Après grève d'un shift de nuit hebdomadaire au havre et grève des heures supplémentaires sur les autres ports français depuis mi-novembre - sans grande conséquence sur le trafic - La Fédération nationale des ports et docks CGT (FNPD- CGT) a lancé, le 18 decembre, un appel à la grève du travail de 24h pour les 4 et 11 janvier.
En effet ça coince toujours sur les conditions d'application de la réforme portuaire votée au parlement le 4 juillet 2008.
Cette loi prévoit pour les 7 principaux ports francais un changement de gouvernance et un transfert de la totalité de la manutention portuaire - salariés et outils - de ces établissements publics vers des opérateurs privés.

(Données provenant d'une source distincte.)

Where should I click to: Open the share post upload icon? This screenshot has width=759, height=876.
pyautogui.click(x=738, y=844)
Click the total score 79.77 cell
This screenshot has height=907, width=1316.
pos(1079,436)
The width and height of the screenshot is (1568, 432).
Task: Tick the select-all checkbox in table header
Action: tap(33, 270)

Pour plus d'information sur l'application de la réforme portuaire au Havre cliquez ici

Les raisons invoqués contre l'application de la réforme portuaire (justifiant la grève de 24h des 4 et 11 janvier) sont les mêmes que pour la grève du 6 novembre :

  • "Absence d'engagement sur la pénibilité"
  • "Pas de création d'emploi mais des plans sociaux déguisés"
  • "Pas de projet de développement économique"

Ces 2 jours de grève ainsi que les commentaires contre l'application de la réforme portuaire postés sur mon blog contraste avec l'optimisme du président de l'Union des Ports Français qui lors d'un diner le 14 decembre (selon le journal le Marin du 18 decembre) considèrait que "cette réforme est pratiquement accomplie".

Côté convention collective optimisme toujours : "le texte qui doit unifier les conventions de la manutention et celle des personnels portuaires est en voie d'achévement et de relecture". Elle serait finalisée pour le 31 decembre.
L'Union des Ports Français semble plus préoccupée par "l'urgence à rattraper le retard" .........dans "les déssertes ferroviaires pour intégrer les principaux corridors ferroviaires européens" et pour "augmenter ainsi les hinterlands et le trafic portuaire" que par la situation sociale.

Les grèves des 4 et 11 janvier sont un dur retour à la réalité (annoncées après ces déclarations) pour l'union des ports français ! sachant qu'aucun agent portuaire ne travaille chez un manutentionnaire privé pour l'instant.